139. In 2013 in Nigeria, during a period in which Lagos State was receiving World Bank

funding for infrastructure and upgrading, the Government forcibly evicted 9,000 people

from the Badia East community. The eviction was contrary to World Bank safeguard

policies with which the Government had agreed to comply. The Social and Economic

Rights Action Center submitted a request to the World Bank Inspection Panel asking it to

investigate the evictions. Instead, the Panel initiated a pilot approach to pursue negotiated

solutions with the community. This resulted in a resettlement action plan that provided

some compensation and a grievance mechanism. Members of the community involved in

the original complaint were not satisfied with the agreement.
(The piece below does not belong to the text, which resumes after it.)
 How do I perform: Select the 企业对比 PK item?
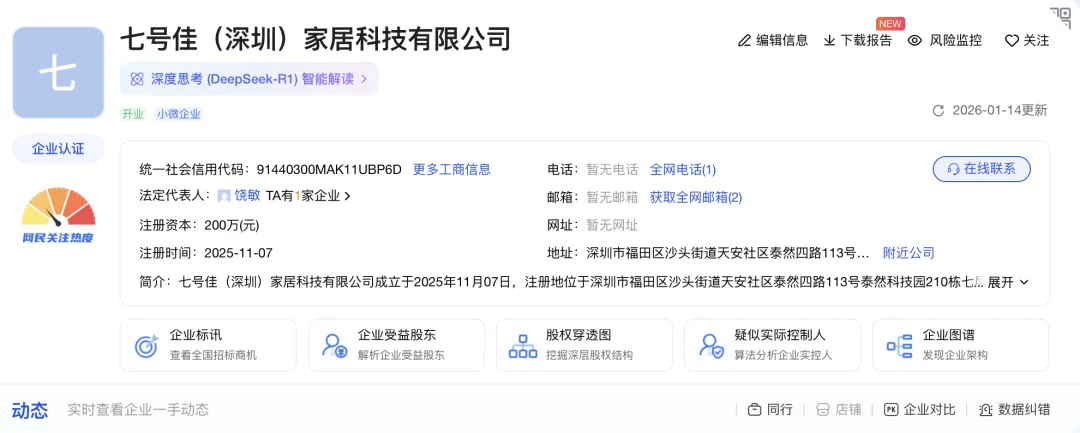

However, the Panel declined

to proceed with the investigation.62

140. The European Union has developed a list of 17 countries that act as tax havens and

is considering the use of sanctions against those countries if the problem is not addressed.63

141. The Participatory Development Programme in Urban Areas between Germany and

Egypt, ongoing since 2004, is one example of an innovative community-driven

development assistance project. It focuses on the upgrading of informal areas in the Greater

Cairo region by supporting the implementation of participatory methodologies for urban

upgrading with local government and civil society organizations.64

142. United Cities and Local Governments, an umbrella organization of local

governments across the world, adopted the Bogota Commitment and Action Agenda, which

suggests innovative approaches to integrate local government into international

development mechanisms and institutions in order to ensure the realization of the New

Urban Agenda, the Paris Agreement and other international agreements.65

143. United Cities and Local Governments has also joined with the OHCHR and the

Special Rapporteur to initiate “The Shift”, a new multi-stakeholder, international movement

that recognizes that the global challenges to the right to housing require a global human

rights-based response.

60 See World Inequality Lab, “World Inequality Report 2018” (Berlin, 2017), pp. 15–16. Available from

http://wir2018.wid.world/files/download/wir2018-summary-english.pdf.
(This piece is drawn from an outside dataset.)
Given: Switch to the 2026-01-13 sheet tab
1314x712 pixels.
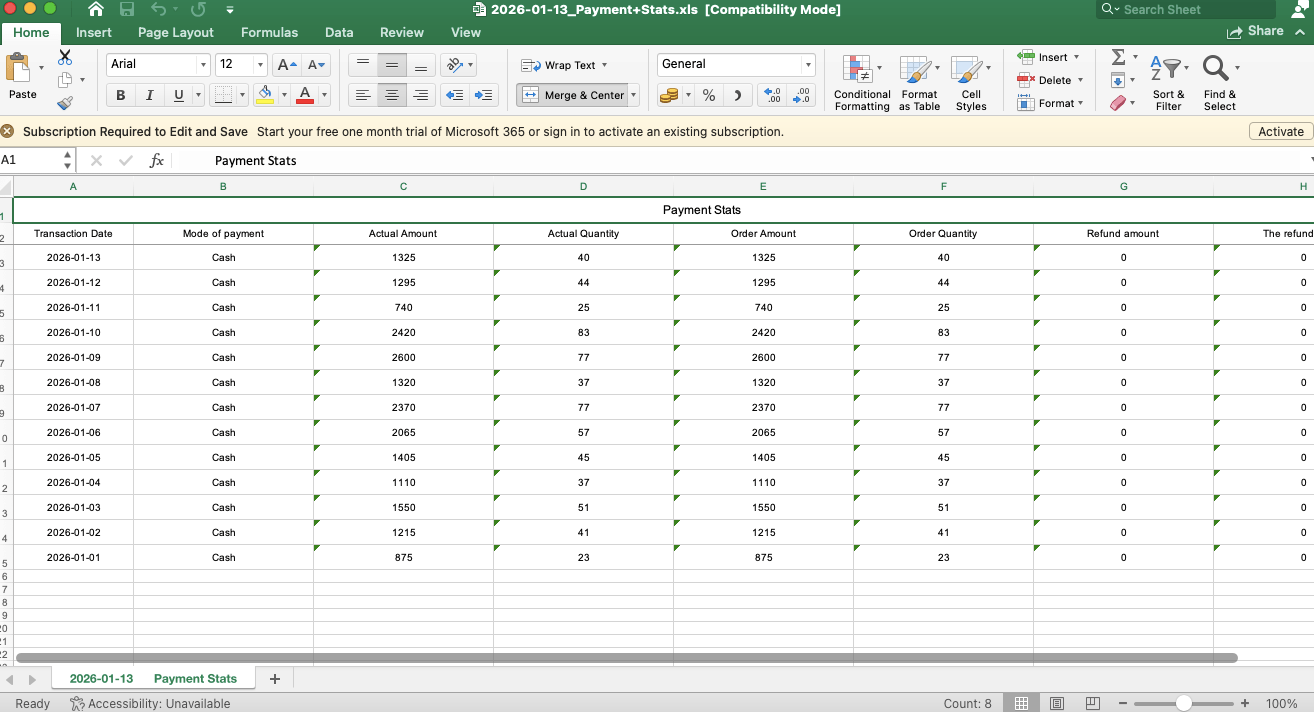Looking at the screenshot, I should click(101, 678).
61 See OECD, Base Erosion and Profit Shifting, (Paris, 2013). Available from

www.oecd.org/ctp/BEPSActionPlan.pdf.

62 See World Bank, “Lagos Metropolitan Development and Governance Project” (Washington, D.C.,

2015). Available from http://projects.worldbank.org/P071340/lagos-metropolitan-development-

governance-project?lang=en.

63 See Council of the European Union, “The EU list of non-cooperative jurisdictions for tax purposes”

(Brussels, 5 December 2017). Available from

www.consilium.europa.eu/media/31945/st15429en17.pdf.
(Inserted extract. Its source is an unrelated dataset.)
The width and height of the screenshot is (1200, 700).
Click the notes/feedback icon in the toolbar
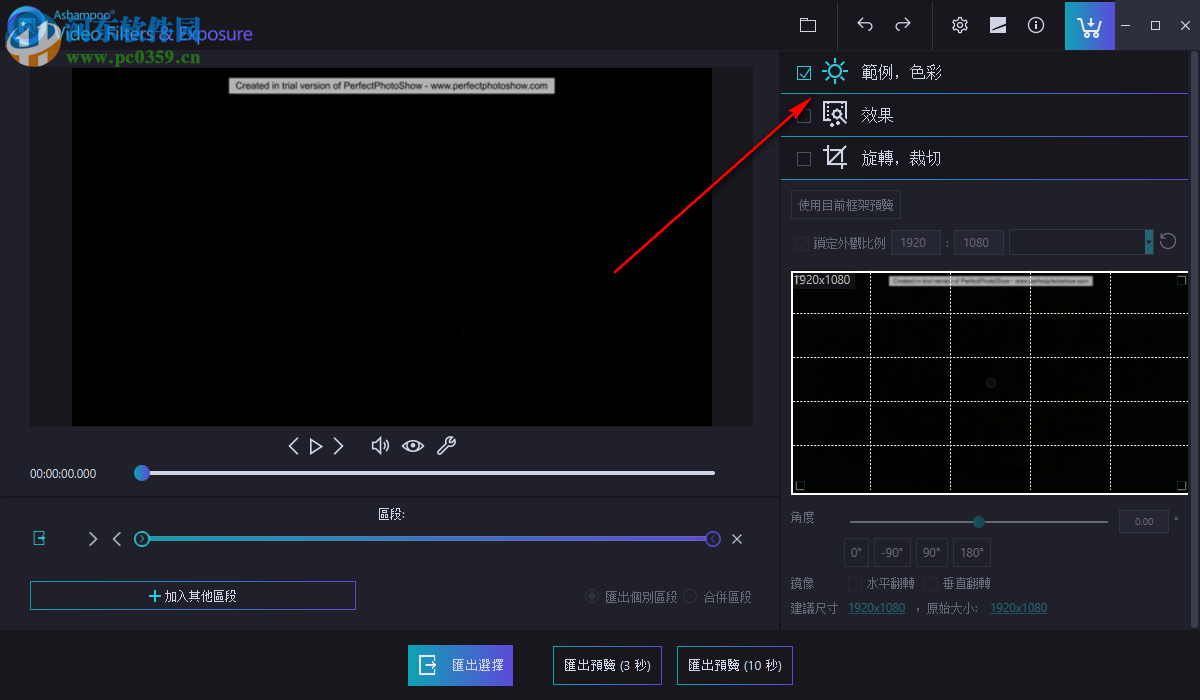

64 See http://egypt-urban.net/about/. 65 See United Cities and Local Governments, “The Bogota Commitment and Action Agenda” (Bogota,

October 2016). Available from www.bogota2016.uclg.org/sites/default/files/bogota_commitment.pdf.

V. Conclusions and recommendations

144. In the revision or development of housing strategies necessary to meet the

commitments contained in the New Urban Agenda and the 2030 Agenda, the Special

Rapporteur recommends that the following human rights-based strategy checklist

be used in conjunction with the specific measures identified above:

(a) Is there legislation to give the housing strategy legal effect? Does it

recognize the primacy of the right to housing as a legal right subject to effective

remedies? Does it map a process for its realization, identifying both immediate and

progressive obligations consistent with maximum of available resources?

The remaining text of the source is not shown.